Black Folk Worship A Whole 'Nother God

Question: when the slave cries out to God for liberation from his oppression, is he crying out to the same God the master appeals to for a bountiful crop? It is a fascinating question, one that has been asked many times and in many different ways over the years. Is it possible that the oppressed and those who willfully oppress them do indeed cry out to the same deity: one in support of liberation and one in support of oppression? Even in 2012, the jury is still out on that question. 

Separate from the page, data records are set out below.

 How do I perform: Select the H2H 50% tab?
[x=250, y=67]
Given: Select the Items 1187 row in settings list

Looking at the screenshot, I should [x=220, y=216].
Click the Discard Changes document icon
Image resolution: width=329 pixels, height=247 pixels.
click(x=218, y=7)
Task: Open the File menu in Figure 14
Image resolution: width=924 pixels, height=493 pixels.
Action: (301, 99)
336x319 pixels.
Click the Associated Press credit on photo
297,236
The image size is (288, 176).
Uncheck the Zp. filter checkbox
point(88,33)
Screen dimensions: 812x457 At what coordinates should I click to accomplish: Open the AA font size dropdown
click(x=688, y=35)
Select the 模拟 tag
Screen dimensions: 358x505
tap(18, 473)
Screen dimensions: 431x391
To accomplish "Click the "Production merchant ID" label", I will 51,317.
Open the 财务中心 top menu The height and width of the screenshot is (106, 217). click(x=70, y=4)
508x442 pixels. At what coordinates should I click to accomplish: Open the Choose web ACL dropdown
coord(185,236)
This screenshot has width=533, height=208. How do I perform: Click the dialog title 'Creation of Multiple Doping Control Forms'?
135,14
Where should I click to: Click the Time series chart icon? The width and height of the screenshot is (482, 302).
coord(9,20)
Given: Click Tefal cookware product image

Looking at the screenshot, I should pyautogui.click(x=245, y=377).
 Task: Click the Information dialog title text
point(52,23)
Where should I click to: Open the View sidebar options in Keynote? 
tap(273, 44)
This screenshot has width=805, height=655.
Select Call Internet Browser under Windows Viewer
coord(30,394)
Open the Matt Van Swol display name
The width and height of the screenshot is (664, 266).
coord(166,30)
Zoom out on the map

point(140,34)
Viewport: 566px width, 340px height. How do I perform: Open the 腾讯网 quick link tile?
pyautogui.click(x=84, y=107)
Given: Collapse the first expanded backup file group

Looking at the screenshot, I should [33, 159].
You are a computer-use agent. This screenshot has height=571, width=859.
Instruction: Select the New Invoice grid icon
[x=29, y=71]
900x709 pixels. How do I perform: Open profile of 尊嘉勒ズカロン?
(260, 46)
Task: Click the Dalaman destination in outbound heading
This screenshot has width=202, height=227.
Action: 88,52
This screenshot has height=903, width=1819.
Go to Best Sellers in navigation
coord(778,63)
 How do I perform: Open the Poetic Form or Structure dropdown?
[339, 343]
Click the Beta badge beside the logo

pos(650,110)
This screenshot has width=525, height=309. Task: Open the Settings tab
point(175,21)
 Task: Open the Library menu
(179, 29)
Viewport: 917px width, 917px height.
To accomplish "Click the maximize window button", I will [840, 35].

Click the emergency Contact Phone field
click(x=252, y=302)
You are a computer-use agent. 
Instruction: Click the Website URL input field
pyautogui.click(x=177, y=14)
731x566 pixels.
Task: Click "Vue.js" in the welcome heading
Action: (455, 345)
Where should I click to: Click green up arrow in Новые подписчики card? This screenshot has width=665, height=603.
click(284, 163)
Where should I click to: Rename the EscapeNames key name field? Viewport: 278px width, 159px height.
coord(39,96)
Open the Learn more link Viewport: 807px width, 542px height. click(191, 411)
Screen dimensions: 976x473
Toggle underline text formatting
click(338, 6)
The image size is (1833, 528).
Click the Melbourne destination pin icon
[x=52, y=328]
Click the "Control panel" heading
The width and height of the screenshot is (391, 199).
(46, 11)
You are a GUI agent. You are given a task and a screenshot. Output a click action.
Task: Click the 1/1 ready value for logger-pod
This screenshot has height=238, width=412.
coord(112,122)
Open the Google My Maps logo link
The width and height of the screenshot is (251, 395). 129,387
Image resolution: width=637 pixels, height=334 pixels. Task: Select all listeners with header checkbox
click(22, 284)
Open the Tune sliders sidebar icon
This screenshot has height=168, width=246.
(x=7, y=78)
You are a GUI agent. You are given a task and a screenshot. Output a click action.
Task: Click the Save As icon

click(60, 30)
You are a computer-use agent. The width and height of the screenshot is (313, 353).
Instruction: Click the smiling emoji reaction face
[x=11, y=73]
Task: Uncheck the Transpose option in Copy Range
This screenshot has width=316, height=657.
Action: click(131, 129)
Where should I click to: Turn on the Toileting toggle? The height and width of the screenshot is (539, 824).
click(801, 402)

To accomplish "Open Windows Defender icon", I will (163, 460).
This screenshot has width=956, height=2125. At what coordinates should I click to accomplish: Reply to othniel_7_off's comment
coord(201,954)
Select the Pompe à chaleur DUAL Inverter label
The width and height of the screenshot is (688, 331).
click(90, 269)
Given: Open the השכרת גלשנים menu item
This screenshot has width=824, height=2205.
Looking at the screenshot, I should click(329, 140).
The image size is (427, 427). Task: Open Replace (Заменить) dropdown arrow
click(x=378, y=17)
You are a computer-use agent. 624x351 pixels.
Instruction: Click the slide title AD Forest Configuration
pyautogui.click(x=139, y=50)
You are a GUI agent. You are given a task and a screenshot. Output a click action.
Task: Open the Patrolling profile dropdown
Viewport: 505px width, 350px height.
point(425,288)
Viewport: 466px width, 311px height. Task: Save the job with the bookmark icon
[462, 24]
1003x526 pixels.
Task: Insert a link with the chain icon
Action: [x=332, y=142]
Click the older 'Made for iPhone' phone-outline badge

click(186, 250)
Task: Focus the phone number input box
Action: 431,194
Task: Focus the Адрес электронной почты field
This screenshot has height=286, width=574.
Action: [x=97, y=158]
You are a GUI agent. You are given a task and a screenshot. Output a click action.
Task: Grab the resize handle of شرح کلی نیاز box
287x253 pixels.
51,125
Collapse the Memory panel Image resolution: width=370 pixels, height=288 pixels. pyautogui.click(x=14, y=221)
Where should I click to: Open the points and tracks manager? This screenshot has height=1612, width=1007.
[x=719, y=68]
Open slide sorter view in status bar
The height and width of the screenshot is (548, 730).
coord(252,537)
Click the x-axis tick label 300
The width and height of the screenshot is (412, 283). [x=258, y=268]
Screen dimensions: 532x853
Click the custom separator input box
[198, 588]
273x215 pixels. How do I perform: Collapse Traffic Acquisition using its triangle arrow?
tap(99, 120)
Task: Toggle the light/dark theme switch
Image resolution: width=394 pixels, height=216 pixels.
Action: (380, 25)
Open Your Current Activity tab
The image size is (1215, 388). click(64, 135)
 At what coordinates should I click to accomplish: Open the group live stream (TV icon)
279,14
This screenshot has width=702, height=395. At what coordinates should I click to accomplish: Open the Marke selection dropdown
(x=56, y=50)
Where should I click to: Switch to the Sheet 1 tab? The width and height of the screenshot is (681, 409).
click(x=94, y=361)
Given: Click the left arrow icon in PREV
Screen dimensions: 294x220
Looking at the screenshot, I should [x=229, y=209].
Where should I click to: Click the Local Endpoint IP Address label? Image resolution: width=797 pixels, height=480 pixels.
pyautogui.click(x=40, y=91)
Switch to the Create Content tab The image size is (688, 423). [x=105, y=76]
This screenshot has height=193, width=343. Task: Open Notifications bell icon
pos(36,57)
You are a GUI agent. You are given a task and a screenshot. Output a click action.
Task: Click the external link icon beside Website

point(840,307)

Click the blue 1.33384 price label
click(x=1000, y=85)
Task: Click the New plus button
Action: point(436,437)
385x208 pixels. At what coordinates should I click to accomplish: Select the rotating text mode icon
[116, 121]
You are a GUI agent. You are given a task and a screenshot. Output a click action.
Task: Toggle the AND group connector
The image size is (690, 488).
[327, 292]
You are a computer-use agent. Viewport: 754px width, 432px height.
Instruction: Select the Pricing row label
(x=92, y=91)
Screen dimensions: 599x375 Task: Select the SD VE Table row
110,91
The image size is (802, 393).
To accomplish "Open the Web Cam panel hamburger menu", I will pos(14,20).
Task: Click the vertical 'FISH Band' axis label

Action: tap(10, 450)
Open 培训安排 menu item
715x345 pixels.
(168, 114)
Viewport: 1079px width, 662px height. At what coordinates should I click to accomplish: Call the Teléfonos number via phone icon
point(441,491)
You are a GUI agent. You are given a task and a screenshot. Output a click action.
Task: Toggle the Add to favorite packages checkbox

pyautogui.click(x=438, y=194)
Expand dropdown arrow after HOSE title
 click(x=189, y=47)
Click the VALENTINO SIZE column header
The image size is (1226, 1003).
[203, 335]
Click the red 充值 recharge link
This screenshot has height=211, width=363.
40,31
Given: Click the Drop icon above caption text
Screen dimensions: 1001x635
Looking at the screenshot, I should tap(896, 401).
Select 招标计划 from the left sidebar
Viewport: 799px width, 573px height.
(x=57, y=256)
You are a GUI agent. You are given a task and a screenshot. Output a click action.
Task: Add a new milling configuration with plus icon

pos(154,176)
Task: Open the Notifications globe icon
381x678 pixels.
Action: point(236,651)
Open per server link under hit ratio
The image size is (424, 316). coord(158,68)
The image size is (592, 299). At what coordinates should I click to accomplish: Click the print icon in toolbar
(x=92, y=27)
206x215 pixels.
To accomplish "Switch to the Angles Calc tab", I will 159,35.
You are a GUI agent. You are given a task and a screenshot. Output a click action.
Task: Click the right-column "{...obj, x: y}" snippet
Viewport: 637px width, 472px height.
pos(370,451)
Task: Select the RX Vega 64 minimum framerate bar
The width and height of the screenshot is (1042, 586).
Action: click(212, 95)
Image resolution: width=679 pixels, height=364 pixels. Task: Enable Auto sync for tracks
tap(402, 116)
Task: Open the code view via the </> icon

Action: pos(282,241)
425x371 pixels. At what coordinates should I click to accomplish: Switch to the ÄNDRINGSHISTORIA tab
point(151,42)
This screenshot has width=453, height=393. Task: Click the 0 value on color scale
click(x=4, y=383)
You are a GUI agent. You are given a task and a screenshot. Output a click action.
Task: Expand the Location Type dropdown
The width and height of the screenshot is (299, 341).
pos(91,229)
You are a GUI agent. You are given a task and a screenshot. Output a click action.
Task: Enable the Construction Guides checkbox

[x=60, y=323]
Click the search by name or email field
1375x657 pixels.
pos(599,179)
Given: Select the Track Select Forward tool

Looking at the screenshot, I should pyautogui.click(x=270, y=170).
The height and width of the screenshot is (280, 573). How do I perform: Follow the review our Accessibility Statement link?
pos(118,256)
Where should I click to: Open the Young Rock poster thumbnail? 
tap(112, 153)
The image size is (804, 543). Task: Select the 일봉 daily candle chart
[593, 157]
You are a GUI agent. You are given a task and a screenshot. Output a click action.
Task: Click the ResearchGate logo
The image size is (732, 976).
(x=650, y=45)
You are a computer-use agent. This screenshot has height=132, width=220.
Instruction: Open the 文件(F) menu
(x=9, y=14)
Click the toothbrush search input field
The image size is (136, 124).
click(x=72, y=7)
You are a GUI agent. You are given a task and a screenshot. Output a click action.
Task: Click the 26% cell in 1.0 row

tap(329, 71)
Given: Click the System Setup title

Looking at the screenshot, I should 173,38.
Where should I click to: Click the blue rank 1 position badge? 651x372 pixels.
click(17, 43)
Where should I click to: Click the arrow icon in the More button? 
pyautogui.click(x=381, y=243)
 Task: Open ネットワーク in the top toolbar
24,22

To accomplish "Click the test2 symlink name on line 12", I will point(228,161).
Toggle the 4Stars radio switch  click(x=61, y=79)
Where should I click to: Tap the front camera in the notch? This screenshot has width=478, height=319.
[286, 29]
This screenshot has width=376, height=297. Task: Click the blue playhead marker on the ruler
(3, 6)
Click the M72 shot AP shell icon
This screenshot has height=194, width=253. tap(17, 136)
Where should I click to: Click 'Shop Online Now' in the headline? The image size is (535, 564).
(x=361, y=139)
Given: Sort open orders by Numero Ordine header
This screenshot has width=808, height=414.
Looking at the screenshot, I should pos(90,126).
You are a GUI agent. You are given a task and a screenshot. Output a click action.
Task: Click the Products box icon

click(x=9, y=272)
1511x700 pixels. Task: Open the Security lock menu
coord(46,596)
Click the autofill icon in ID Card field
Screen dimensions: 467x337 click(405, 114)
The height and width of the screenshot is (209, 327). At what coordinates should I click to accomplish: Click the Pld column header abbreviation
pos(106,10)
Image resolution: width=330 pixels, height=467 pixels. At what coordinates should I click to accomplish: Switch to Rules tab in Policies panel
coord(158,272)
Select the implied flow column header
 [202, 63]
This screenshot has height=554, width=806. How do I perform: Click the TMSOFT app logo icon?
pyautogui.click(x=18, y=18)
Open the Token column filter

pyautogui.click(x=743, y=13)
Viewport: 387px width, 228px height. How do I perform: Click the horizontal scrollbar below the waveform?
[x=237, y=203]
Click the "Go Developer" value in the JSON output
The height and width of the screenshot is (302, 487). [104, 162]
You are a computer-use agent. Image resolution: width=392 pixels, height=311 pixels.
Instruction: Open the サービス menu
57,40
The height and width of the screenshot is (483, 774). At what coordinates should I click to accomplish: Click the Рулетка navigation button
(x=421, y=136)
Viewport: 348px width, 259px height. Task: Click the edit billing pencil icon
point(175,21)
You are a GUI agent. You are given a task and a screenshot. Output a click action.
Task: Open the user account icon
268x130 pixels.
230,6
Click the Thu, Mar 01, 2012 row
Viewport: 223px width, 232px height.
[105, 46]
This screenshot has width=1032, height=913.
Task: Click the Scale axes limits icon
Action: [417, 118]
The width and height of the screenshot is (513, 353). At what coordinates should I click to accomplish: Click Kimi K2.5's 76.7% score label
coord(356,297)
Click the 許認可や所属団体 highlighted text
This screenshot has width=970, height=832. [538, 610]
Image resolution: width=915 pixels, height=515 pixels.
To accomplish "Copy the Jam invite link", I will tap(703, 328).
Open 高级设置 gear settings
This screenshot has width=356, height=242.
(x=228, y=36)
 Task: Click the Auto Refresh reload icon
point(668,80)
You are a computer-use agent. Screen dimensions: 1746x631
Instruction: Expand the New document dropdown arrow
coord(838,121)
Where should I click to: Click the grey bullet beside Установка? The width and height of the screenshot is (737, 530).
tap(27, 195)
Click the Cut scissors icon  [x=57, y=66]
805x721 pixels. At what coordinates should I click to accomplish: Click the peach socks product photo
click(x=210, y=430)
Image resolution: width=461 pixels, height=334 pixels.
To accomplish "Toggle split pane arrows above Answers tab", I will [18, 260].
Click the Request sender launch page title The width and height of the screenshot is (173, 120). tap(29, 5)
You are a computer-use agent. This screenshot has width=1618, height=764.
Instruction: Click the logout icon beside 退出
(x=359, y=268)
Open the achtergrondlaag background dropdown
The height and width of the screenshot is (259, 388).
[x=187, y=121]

Such questions have shaped the black worship experience. If honest, our theology (how we view, define, worship and understand God and God's relationship to us ultimately) is shaped by experience. For those who've never had a hard day, God is a wonderful God who exists only to extend blessing and reward their wonderful actions. For us who've seen much harder days, it is essentially impossible to think that God exists only to bless. We are aware of human suffering and that God isn't necessarily rushing to stop it. How then can we subscribe to a view of God that excludes those lived realities and present truths? This is the context under which blacks in America have come to know and relate to God. It is a context that necessitates God's activity in the here and now as opposed to the bye and bye.

It is in this way that I was introduced to God. In my family's experience, like the slave, we weren't afforded the luxury of worshiping a distant God that only intervened in the afterlife. If God did not intervene in our day to day, the consequences were severe. I recall our family praying and fasting for the basic necessities: food, school clothes and housing. I remember those family prayer gatherings where we earnestly asked God to bless us in some spiritual, intangible way but most pressing, to bless us with daily bread in the literal sense. We couldn't afford to have a God that sat idle in the heavens. We needed God to intervene radically everyday for survival. It is because the situation necessitated that type of God that I understood God in this way. Frankly, many others do not.

One might argue that while we understand and relate to God differently, God's universality makes it possible that we cry to the same God. Certainly I do not battle that. God must be universal. Yet I still wrestle with the idea that those who are suffering and oppressed can cry out for deliverance from those who oppress them while those same oppressors approach the same God to bless that oppression. Yes, we may understand God differently and have different needs but can one God have a character that sanctions and supports the means of the oppressors while also supporting the goals of the oppressed?  The question becomes even more challenging to answer when both sides feel at peace with their God. How is that possible?